Pasek and Paul chronology
| La La Land (2016) | Dear Evan Hansen: Original Broadway Cast Recording (2017) | The Greatest Showman (2017) |

Singles from Dear Evan Hansen: Original Broadway Cast Recording
- "Waving Through a Window" Released: November 16, 2016; "Requiem" Released: January 19, 2017; "You Will Be Found" Released: January 23, 2017;

= Dear Evan Hansen: Original Broadway Cast Recording =

2017 cast album of the stage musical Dear Evan Hansen

Dear Evan Hansen: Original Broadway Cast Recording is the cast album to the 2015 musical Dear Evan Hansen, with music and lyrics by Benj Pasek and Justin Paul, and a book by Steven Levenson. The recording stars Ben Platt, Rachel Bay Jones, Laura Dreyfuss, Jennifer Laura Thompson, Michael Park, Mike Faist, Will Roland and Kristolyn Lloyd. The album was produced by Alex Lacamoire, Pasek and Paul, and featuring musicians include Rob Jost, Adele Stein, Justin Smith, Ben Cohn, Jamie Eblen, Dillon Kondor, Justin Goldner, Christopher Jahnke and Todd Low. The album was released by Atlantic Records on January 27, 2017, and featured at #8 on the Billboard 200, making the highest debut for a cast album after Camelot (1961). It also topped the Internet Albums chart. It further received the Best Musical Theater Album award at the 60th Annual Grammy Awards.
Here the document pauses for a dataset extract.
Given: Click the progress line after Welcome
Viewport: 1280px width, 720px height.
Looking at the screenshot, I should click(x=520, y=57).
== Promotion and release ==
The original Broadway cast album was announced on November 16, 2016, with pre-orders for the album beginning from December 9, 2016. The track "Waving Through a Window" was released as a special early download on the same date, for those who had pre-ordered the album. Additionally, the tracks "Requiem" and "You Will Be Found" were released as bonus pre-order singles on January 19 and 23, 2017. Atlantic Records released the soundtrack through digital formats on January 27, followed by a CD release on February 17. An exclusive vinyl album of the cast recording launched on July 21.
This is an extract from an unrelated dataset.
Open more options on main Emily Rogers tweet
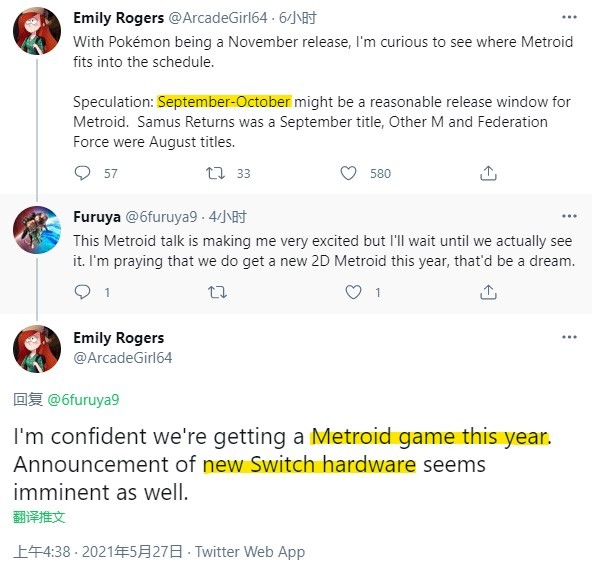592x567 pixels. [x=569, y=337]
A deluxe album was announced on September 26, 2018, which contained all the songs from the Broadway cast recording, in addition to cut songs and covers. Three days prior, on September 23, Billboard exclusively released the track "Part of Me" as a single, performed by the cast from the U.S. Tour. The album was scheduled for release on October 19, but eventually released on November 2. The cut songs were performed by Taylor Trensch, Mallory Bechtel and Alex Boniello, who replaced the principal characters during the Broadway schedule. A cover version of "Waving Through a Window" was performed by Katy Perry to promote the show's national tour in North America, with her version being included in the deluxe edition.

== Commercial response ==
The album debuted at number eight on Billboard 200, registering the highest debut for a cast album after 1961's Camelot, which debuted at the fourth position. It also had surpassed 2015's Hamilton to top the Billboard 200 charts. In addition, the album was featured at number one in Top Broadway Albums and at number two in Top Pop Albums. After its win at the 71st Tony Awards, the album again peaked at number five in Billboard 200. In the first week, the album sold over 29,000 copies, with 25,000 coming from traditional sales. Over 123,000 copies were sold in the year of its release, and an additional 305,000 copies in 2018, to become one of the best-selling albums of the year. The album was certified Gold by RIAA on March 6, 2019. As of March 2021, the album sold over 640,000 copies.

== Critical reception ==

In her review for The Northern Light, Abby Seeber wrote, "The music is incredibly universal and will no doubt stand the test of time". Gramophone's Edward Seckerson wrote, "what really sets Pasek and Paul’s work apart is the emotional resonance of their melodies. The pop-rock nowness is painted in a contemporary funkiness, keyboards and guitars, acoustic and electric, dominating – but the soul of these songs is personal and timeless."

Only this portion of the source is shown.